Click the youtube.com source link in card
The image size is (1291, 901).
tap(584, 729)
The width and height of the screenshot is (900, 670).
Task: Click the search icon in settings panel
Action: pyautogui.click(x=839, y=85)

* **Stated problem**: Could you quote all of the data above verbatim, line for line?

* **Exercise solution**:
Click the youtube.com source link in card
The image size is (1291, 901).
tap(584, 729)
The width and height of the screenshot is (900, 670).
Task: Click the search icon in settings panel
Action: pyautogui.click(x=839, y=85)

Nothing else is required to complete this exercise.